Work required: Translate this sentence from the blog post on underwater combat rules into Spanish: "Last session in my DF game, we had an underwater fight."

Document passage:
⁂

Thursday, May 19, 2016

DF Underwater Combat Light

Last session in my DF game, we had an underwater fight.

I knew there were underwater combat rules somewhere, but I couldn't remember where. So I just winged it.

What I ruled was:

- Swimming move is per Basic Set p. B354.

- To hit is -4 for attacking into or out of water, 1/10th range (which didn't come up), lightning wouldn't penetrate water.

- No swinging attacks, but I was ready to rule if people sawed.

- Half damage for broad-area thrusting attacks (slams, shield bashes).

- Thrusting attacks unaffected if you're Aquatic, Amphibious, or have Swim on (which ultimately the only fighting PCs did).

- No Retreat.

After the session, as I drove home, I remembered where the rules are - in a digest form in the excellent GURPS Martial Arts: Yrth Fighting Styles.

I went home and looked them up.

⁂

Study material:
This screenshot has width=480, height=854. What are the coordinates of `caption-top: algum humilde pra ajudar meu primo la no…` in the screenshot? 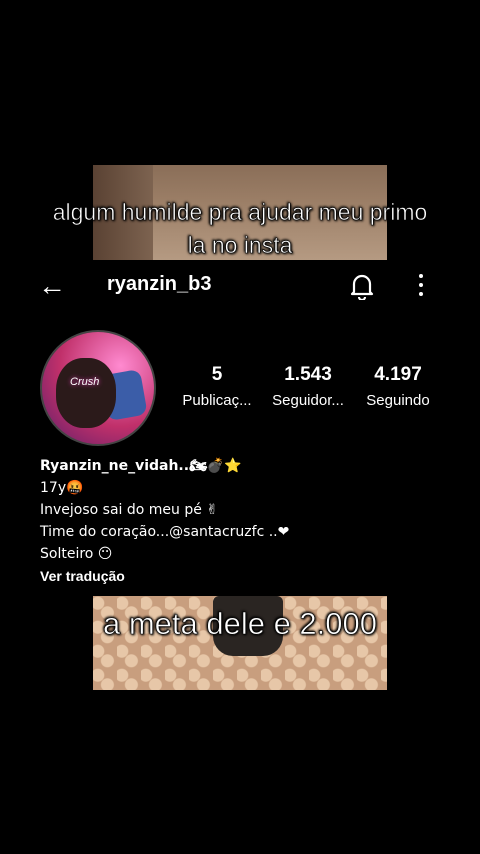 It's located at (240, 229).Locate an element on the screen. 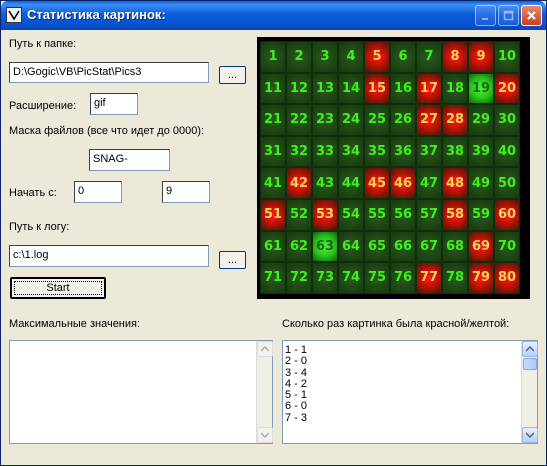  picture-cell: 62 is located at coordinates (299, 246).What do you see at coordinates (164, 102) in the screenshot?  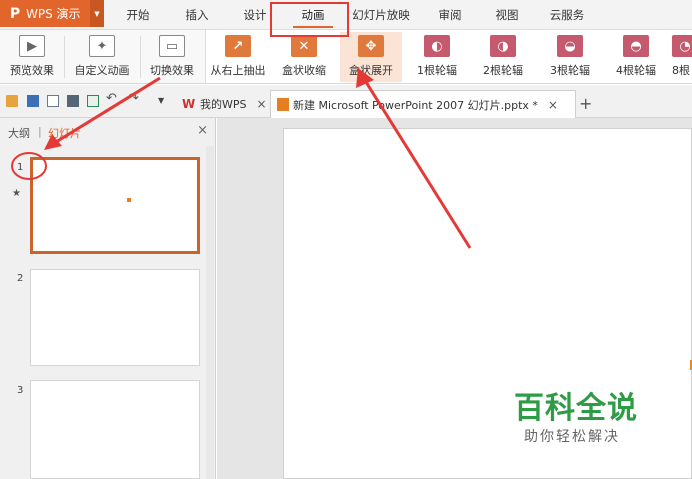 I see `customize-toolbar-chevron-icon: ▼` at bounding box center [164, 102].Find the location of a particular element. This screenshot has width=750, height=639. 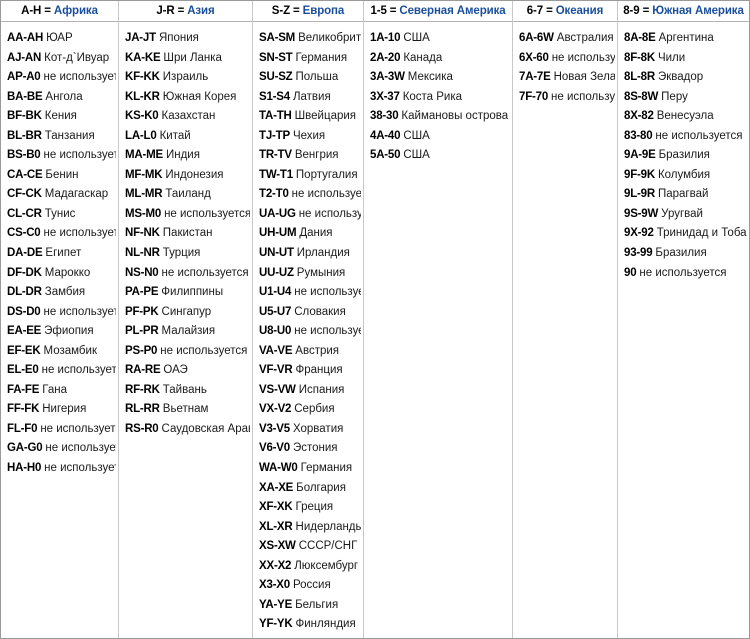

table-row: 8S-8W Перу is located at coordinates (686, 98).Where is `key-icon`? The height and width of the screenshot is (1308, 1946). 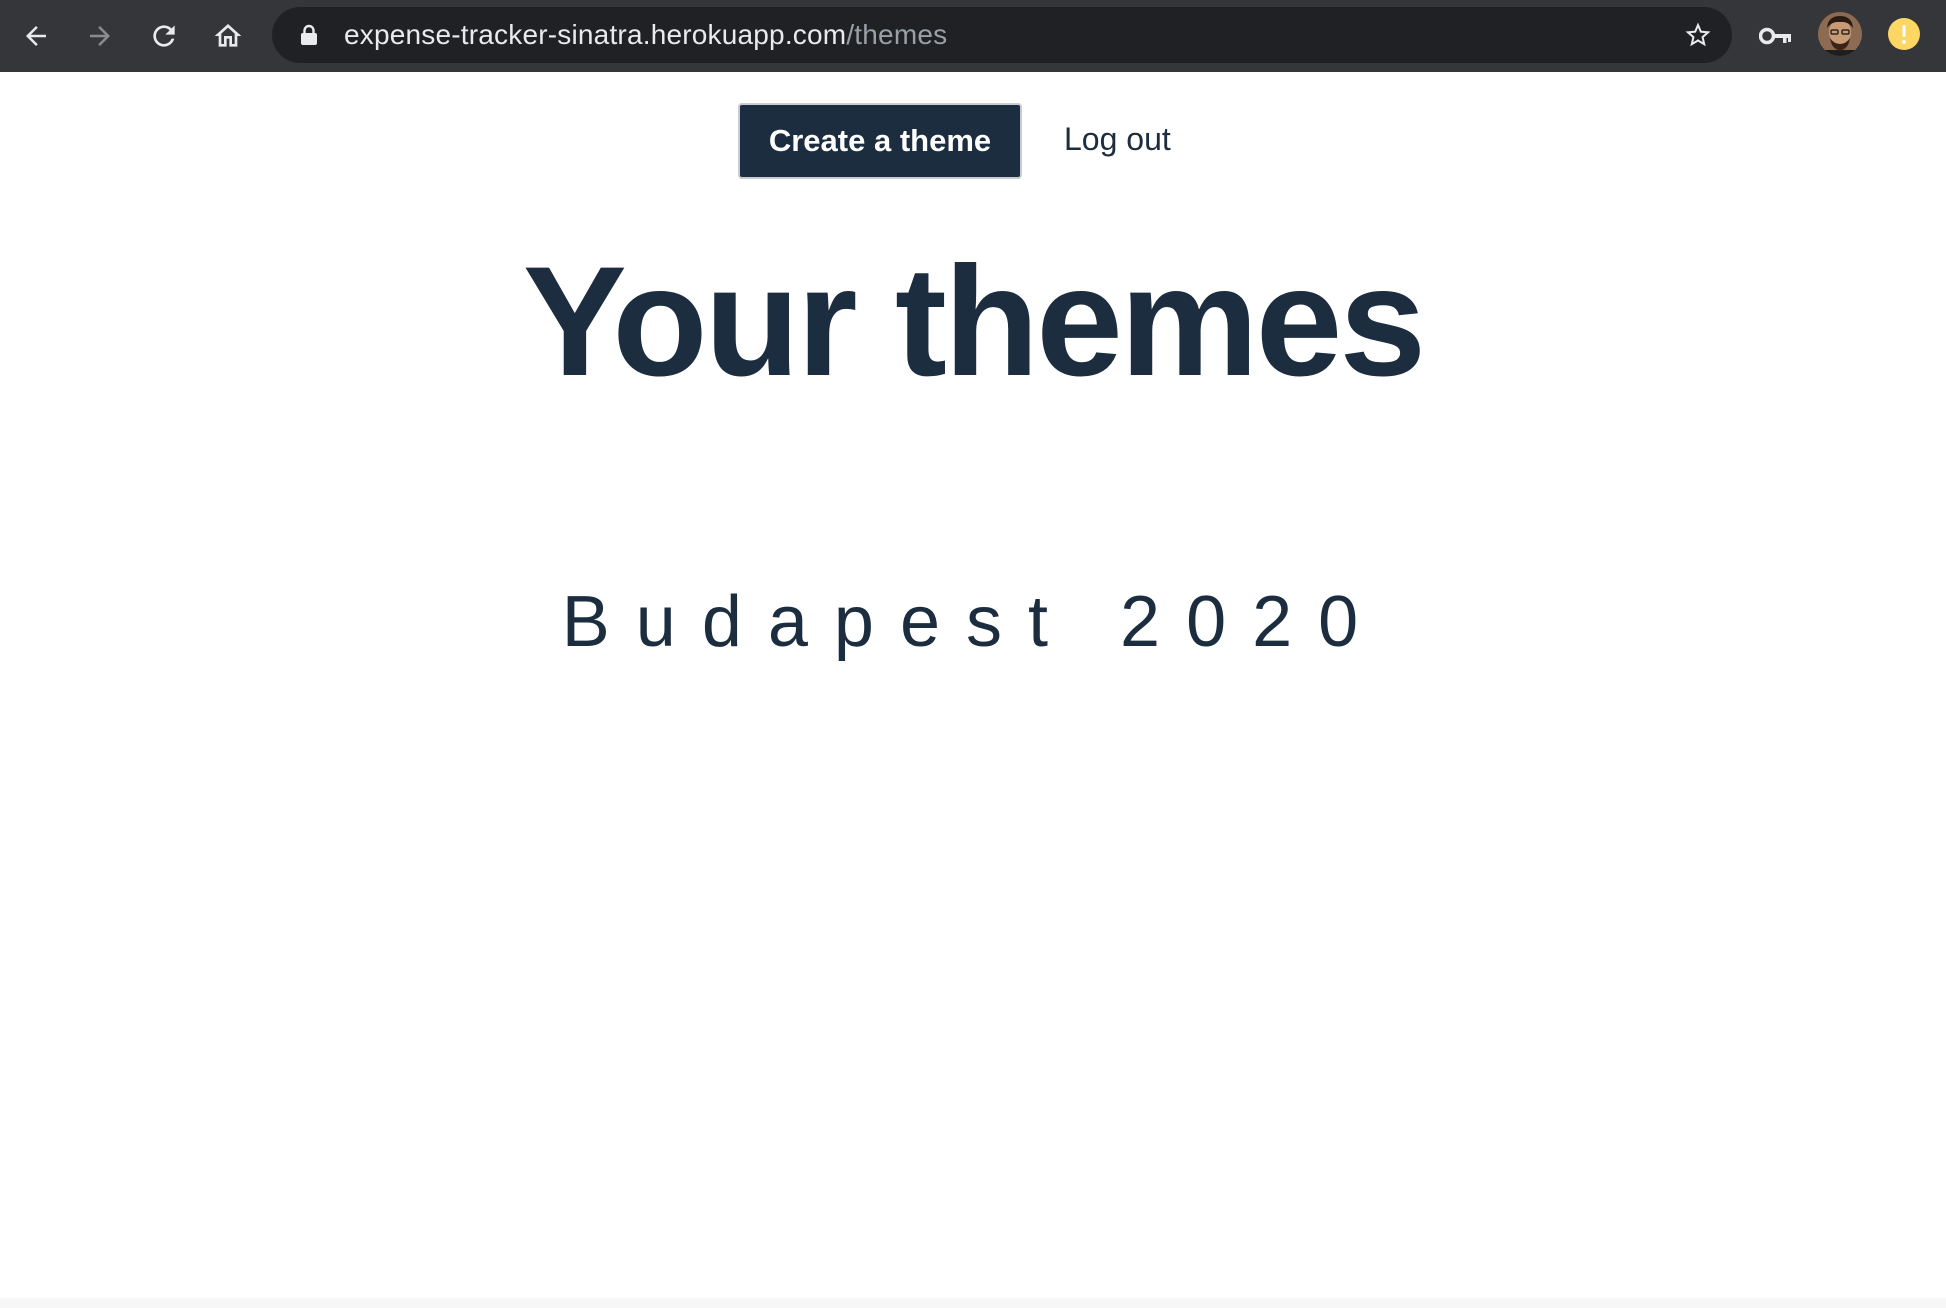
key-icon is located at coordinates (1776, 36).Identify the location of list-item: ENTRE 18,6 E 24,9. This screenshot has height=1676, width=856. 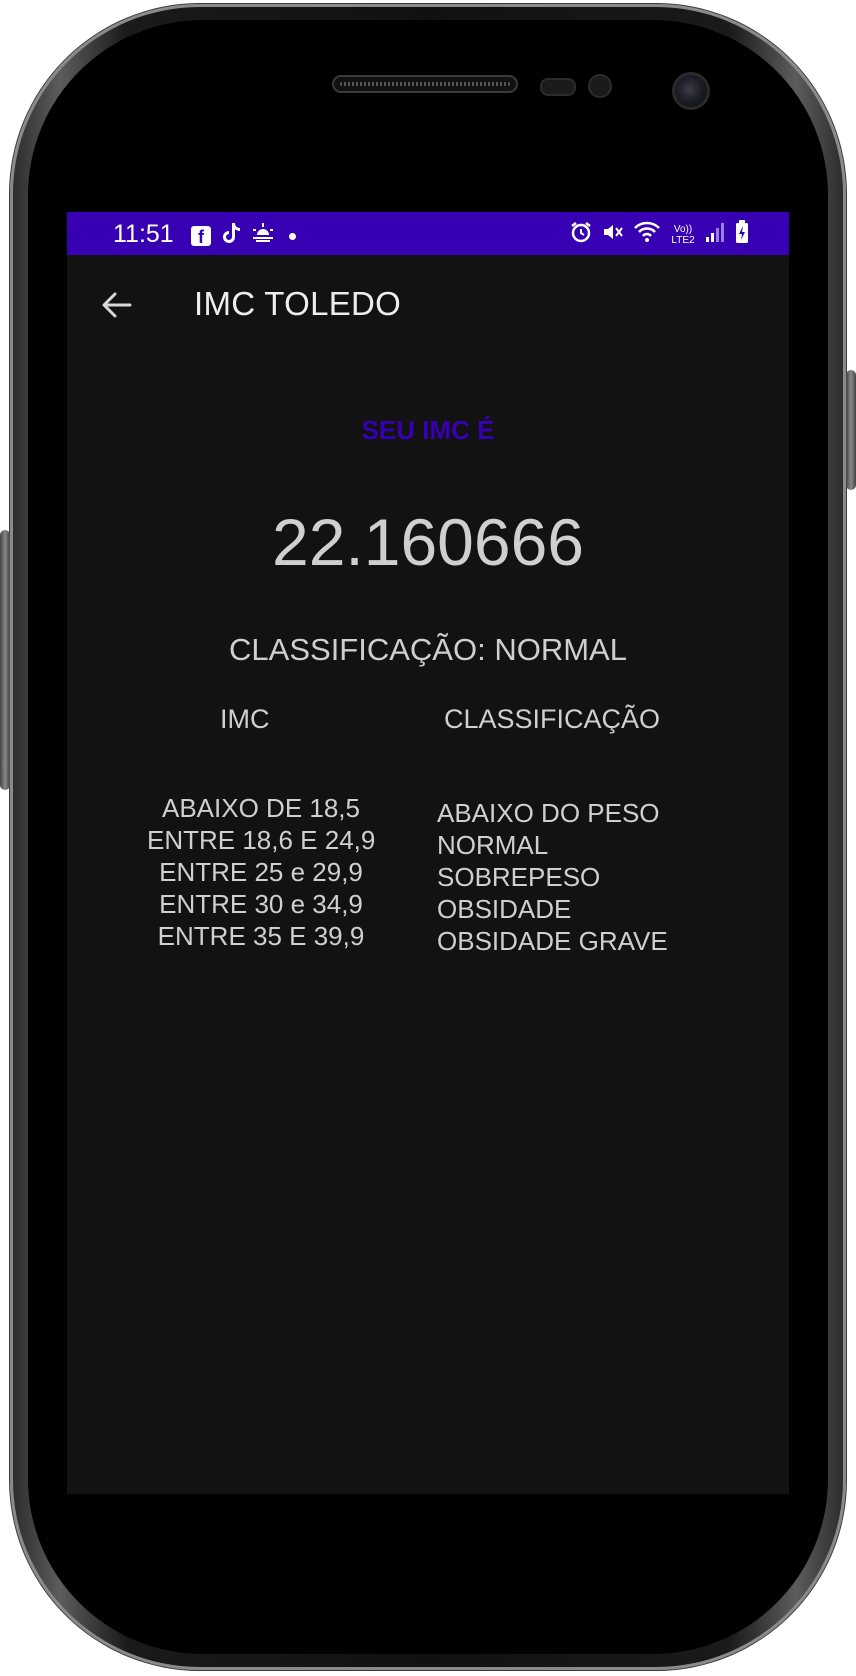
(262, 840).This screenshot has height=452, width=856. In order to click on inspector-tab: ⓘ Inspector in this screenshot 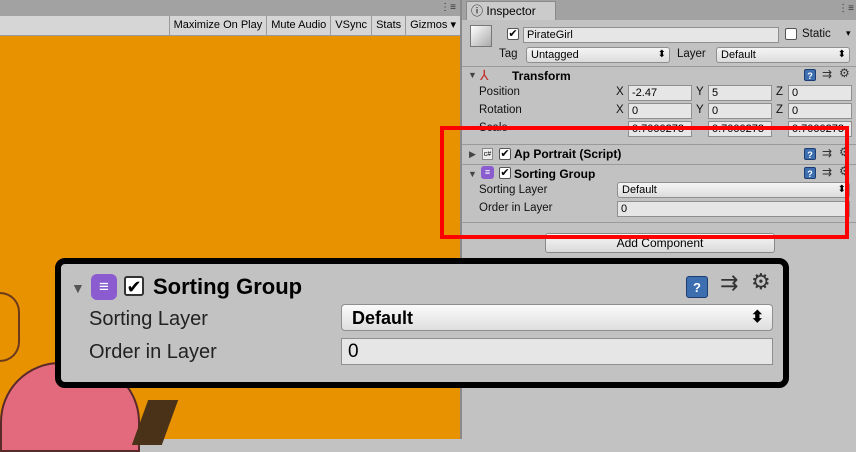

⁂

Written solution: En la última sesión de mi partida de DF, tuvimos un combate bajo el agua.